(Given exercise): Render the lines below as a numbered list, leaving out any blank lines.

(Input):
+ + + + +
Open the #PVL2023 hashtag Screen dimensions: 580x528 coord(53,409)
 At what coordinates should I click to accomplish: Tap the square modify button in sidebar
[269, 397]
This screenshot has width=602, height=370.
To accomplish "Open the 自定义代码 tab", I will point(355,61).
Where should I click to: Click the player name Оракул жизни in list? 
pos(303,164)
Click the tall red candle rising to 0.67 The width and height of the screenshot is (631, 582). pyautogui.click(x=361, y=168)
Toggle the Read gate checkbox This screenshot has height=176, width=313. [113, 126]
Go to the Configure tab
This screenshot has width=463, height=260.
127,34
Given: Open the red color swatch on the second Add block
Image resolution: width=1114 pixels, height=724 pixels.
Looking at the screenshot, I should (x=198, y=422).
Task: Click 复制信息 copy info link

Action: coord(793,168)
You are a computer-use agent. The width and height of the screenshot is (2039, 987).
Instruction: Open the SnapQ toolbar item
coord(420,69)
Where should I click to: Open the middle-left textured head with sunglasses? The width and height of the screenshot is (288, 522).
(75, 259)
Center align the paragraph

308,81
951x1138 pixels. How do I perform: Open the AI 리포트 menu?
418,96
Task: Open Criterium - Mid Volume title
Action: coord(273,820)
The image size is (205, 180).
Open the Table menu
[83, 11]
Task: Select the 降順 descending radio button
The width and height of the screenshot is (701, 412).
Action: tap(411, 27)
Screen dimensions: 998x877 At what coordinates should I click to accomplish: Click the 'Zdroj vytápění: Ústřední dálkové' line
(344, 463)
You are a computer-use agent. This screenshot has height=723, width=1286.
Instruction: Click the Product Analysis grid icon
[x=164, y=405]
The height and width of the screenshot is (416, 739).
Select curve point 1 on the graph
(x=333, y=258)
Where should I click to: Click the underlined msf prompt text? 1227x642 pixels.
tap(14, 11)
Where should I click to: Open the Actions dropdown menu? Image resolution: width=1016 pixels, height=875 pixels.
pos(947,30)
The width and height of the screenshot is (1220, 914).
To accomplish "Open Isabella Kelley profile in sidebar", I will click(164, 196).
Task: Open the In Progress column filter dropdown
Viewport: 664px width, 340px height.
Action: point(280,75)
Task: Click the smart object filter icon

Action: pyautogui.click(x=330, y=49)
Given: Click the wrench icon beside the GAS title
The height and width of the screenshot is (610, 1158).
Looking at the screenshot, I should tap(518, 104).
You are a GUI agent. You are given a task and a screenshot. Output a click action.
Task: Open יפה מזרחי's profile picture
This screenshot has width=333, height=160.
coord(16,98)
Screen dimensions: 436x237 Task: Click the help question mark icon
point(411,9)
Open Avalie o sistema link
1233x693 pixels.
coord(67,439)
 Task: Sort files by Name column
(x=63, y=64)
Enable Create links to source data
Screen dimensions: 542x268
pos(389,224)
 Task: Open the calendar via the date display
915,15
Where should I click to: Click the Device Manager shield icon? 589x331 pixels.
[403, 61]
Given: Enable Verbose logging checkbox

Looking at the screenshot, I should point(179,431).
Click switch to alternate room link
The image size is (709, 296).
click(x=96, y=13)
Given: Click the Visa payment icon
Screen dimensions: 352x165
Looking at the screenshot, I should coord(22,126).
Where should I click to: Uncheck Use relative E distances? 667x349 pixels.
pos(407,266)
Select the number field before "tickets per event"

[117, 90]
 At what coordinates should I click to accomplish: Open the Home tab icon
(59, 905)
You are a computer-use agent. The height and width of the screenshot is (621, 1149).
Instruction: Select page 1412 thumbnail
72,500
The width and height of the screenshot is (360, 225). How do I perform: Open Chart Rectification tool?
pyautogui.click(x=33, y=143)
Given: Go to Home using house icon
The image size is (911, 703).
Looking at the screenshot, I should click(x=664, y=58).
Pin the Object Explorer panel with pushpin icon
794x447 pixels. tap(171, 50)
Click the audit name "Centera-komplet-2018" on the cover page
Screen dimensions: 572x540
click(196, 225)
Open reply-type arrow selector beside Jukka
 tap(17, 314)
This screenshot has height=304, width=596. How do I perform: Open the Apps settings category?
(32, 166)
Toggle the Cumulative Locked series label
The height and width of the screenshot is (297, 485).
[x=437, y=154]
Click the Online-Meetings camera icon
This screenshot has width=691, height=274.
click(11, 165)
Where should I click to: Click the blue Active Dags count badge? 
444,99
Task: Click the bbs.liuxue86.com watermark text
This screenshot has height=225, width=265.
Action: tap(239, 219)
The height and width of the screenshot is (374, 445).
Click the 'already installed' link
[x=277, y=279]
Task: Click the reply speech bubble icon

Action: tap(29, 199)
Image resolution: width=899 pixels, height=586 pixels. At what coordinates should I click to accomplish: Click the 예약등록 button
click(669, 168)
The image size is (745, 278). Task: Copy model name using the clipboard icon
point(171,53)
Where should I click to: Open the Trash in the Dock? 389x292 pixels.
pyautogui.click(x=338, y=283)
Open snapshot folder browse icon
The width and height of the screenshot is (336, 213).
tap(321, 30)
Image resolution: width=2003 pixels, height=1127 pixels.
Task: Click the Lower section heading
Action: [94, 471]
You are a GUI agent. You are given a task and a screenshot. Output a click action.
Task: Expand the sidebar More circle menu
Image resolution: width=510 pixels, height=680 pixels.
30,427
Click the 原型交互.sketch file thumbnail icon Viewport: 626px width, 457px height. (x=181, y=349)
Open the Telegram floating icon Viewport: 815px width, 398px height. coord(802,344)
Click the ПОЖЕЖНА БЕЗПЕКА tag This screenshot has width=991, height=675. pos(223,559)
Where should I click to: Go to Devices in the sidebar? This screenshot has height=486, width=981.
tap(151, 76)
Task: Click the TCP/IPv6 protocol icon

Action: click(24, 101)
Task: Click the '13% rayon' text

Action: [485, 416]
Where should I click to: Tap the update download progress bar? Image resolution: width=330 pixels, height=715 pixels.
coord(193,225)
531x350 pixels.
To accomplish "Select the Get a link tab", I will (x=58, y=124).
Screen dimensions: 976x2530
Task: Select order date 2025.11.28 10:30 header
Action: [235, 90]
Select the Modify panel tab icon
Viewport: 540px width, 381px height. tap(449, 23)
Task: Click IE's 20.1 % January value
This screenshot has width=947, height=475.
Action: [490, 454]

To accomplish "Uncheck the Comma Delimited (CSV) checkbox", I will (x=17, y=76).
+ + + + +
(Correct response):
1. Open the #PVL2023 hashtag Screen dimensions: 580x528 coord(53,409)
2.  At what coordinates should I click to accomplish: Tap the square modify button in sidebar
3. [269, 397]
4. This screenshot has width=602, height=370.
5. To accomplish "Open the 自定义代码 tab", I will point(355,61).
6. Where should I click to: Click the player name Оракул жизни in list? 
7. pos(303,164)
8. Click the tall red candle rising to 0.67 The width and height of the screenshot is (631, 582). pyautogui.click(x=361, y=168)
9. Toggle the Read gate checkbox This screenshot has height=176, width=313. [113, 126]
10. Go to the Configure tab
11. This screenshot has width=463, height=260.
12. 127,34
13. Given: Open the red color swatch on the second Add block
14. Image resolution: width=1114 pixels, height=724 pixels.
15. Looking at the screenshot, I should (x=198, y=422).
16. Task: Click 复制信息 copy info link
17. Action: coord(793,168)
18. You are a computer-use agent. The width and height of the screenshot is (2039, 987).
19. Instruction: Open the SnapQ toolbar item
20. coord(420,69)
21. Where should I click to: Open the middle-left textured head with sunglasses? The width and height of the screenshot is (288, 522).
22. (75, 259)
23. Center align the paragraph
24. 308,81
25. 951x1138 pixels. How do I perform: Open the AI 리포트 menu?
26. 418,96
27. Task: Open Criterium - Mid Volume title
28. Action: coord(273,820)
29. The image size is (205, 180).
30. Open the Table menu
31. [83, 11]
32. Task: Select the 降順 descending radio button
33. The width and height of the screenshot is (701, 412).
34. Action: tap(411, 27)
35. Screen dimensions: 998x877 At what coordinates should I click to accomplish: Click the 'Zdroj vytápění: Ústřední dálkové' line
36. (344, 463)
37. You are a computer-use agent. This screenshot has height=723, width=1286.
38. Instruction: Click the Product Analysis grid icon
39. [x=164, y=405]
40. The height and width of the screenshot is (416, 739).
41. Select curve point 1 on the graph
42. (x=333, y=258)
43. Where should I click to: Click the underlined msf prompt text? 1227x642 pixels.
44. tap(14, 11)
45. Where should I click to: Open the Actions dropdown menu? Image resolution: width=1016 pixels, height=875 pixels.
46. pos(947,30)
47. The width and height of the screenshot is (1220, 914).
48. To accomplish "Open Isabella Kelley profile in sidebar", I will click(164, 196).
49. Task: Open the In Progress column filter dropdown
50. Viewport: 664px width, 340px height.
51. Action: point(280,75)
52. Task: Click the smart object filter icon
53. Action: pyautogui.click(x=330, y=49)
54. Given: Click the wrench icon beside the GAS title
55. The height and width of the screenshot is (610, 1158).
56. Looking at the screenshot, I should tap(518, 104).
57. You are a GUI agent. You are given a task and a screenshot. Output a click action.
58. Task: Open יפה מזרחי's profile picture
59. This screenshot has width=333, height=160.
60. coord(16,98)
61. Screen dimensions: 436x237 Task: Click the help question mark icon
62. point(411,9)
63. Open Avalie o sistema link
64. 1233x693 pixels.
65. coord(67,439)
66.  Task: Sort files by Name column
67. (x=63, y=64)
68. Enable Create links to source data
69. Screen dimensions: 542x268
70. pos(389,224)
71.  Task: Open the calendar via the date display
72. 915,15
73. Where should I click to: Click the Device Manager shield icon? 589x331 pixels.
74. [403, 61]
75. Given: Enable Verbose logging checkbox
76. Looking at the screenshot, I should point(179,431).
77. Click switch to alternate room link
78. The image size is (709, 296).
79. click(x=96, y=13)
80. Given: Click the Visa payment icon
81. Screen dimensions: 352x165
82. Looking at the screenshot, I should coord(22,126).
83. Where should I click to: Uncheck Use relative E distances? 667x349 pixels.
84. pos(407,266)
85. Select the number field before "tickets per event"
86. [117, 90]
87.  At what coordinates should I click to accomplish: Open the Home tab icon
88. (59, 905)
89. You are a computer-use agent. The height and width of the screenshot is (621, 1149).
90. Instruction: Select page 1412 thumbnail
91. 72,500
92. The width and height of the screenshot is (360, 225). How do I perform: Open Chart Rectification tool?
93. pyautogui.click(x=33, y=143)
94. Given: Go to Home using house icon
95. The image size is (911, 703).
96. Looking at the screenshot, I should click(x=664, y=58).
97. Pin the Object Explorer panel with pushpin icon
98. 794x447 pixels. tap(171, 50)
99. Click the audit name "Centera-komplet-2018" on the cover page
100. Screen dimensions: 572x540
101. click(196, 225)
102. Open reply-type arrow selector beside Jukka
103.  tap(17, 314)
104. This screenshot has height=304, width=596. How do I perform: Open the Apps settings category?
105. (32, 166)
106. Toggle the Cumulative Locked series label
107. The height and width of the screenshot is (297, 485).
108. [x=437, y=154]
109. Click the Online-Meetings camera icon
110. This screenshot has width=691, height=274.
111. click(11, 165)
112. Where should I click to: Click the blue Active Dags count badge? 
113. 444,99
114. Task: Click the bbs.liuxue86.com watermark text
115. This screenshot has height=225, width=265.
116. Action: tap(239, 219)
117. The height and width of the screenshot is (374, 445).
118. Click the 'already installed' link
119. [x=277, y=279]
120. Task: Click the reply speech bubble icon
121. Action: tap(29, 199)
122. Image resolution: width=899 pixels, height=586 pixels. At what coordinates should I click to accomplish: Click the 예약등록 button
123. click(669, 168)
124. The image size is (745, 278). Task: Copy model name using the clipboard icon
125. point(171,53)
126. Where should I click to: Open the Trash in the Dock? 389x292 pixels.
127. pyautogui.click(x=338, y=283)
128. Open snapshot folder browse icon
129. The width and height of the screenshot is (336, 213).
130. tap(321, 30)
131. Image resolution: width=2003 pixels, height=1127 pixels.
132. Task: Click the Lower section heading
133. Action: [94, 471]
134. You are a GUI agent. You are given a task and a screenshot. Output a click action.
135. Task: Expand the sidebar More circle menu
136. Image resolution: width=510 pixels, height=680 pixels.
137. 30,427
138. Click the 原型交互.sketch file thumbnail icon Viewport: 626px width, 457px height. (x=181, y=349)
139. Open the Telegram floating icon Viewport: 815px width, 398px height. coord(802,344)
140. Click the ПОЖЕЖНА БЕЗПЕКА tag This screenshot has width=991, height=675. pos(223,559)
141. Where should I click to: Go to Devices in the sidebar? This screenshot has height=486, width=981.
142. tap(151, 76)
143. Task: Click the TCP/IPv6 protocol icon
144. Action: click(24, 101)
145. Task: Click the '13% rayon' text
146. Action: [485, 416]
147. Where should I click to: Tap the update download progress bar? Image resolution: width=330 pixels, height=715 pixels.
148. coord(193,225)
149. 531x350 pixels.
150. To accomplish "Select the Get a link tab", I will (x=58, y=124).
151. Screen dimensions: 976x2530
152. Task: Select order date 2025.11.28 10:30 header
153. Action: [235, 90]
154. Select the Modify panel tab icon
155. Viewport: 540px width, 381px height. tap(449, 23)
156. Task: Click IE's 20.1 % January value
157. This screenshot has width=947, height=475.
158. Action: [490, 454]
159. To accomplish "Uncheck the Comma Delimited (CSV) checkbox", I will (x=17, y=76).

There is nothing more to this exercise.